Required work:
Could you filter the records below and return each line that holds "logo"?

Pixel coordinate grounding data:

=== Begin Enclosure ===

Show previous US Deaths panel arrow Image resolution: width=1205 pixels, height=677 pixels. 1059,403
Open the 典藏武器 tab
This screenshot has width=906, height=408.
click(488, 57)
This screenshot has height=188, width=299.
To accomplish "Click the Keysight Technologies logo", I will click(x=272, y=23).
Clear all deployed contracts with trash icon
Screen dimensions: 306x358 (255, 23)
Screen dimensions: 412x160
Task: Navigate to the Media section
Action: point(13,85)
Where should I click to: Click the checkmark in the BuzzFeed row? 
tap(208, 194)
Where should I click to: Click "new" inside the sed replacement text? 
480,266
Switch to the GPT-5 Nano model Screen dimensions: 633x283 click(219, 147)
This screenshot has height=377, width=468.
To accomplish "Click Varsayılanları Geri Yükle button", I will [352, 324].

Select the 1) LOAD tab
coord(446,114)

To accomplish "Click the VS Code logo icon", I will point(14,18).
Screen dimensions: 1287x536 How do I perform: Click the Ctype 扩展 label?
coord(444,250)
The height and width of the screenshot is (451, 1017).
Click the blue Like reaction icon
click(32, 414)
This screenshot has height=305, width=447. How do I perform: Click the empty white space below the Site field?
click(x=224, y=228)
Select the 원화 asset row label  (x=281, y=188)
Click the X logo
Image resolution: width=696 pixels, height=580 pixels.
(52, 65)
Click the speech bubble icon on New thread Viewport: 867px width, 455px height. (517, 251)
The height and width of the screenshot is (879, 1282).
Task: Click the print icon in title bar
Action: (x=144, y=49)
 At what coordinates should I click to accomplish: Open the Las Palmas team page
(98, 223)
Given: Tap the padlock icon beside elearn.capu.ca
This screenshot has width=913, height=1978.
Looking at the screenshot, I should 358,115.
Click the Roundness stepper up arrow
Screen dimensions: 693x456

=== End Enclosure ===

Completed exercise:
To accomplish "Click the Keysight Technologies logo", I will click(x=272, y=23).
To accomplish "Click the VS Code logo icon", I will point(14,18).
Click the X logo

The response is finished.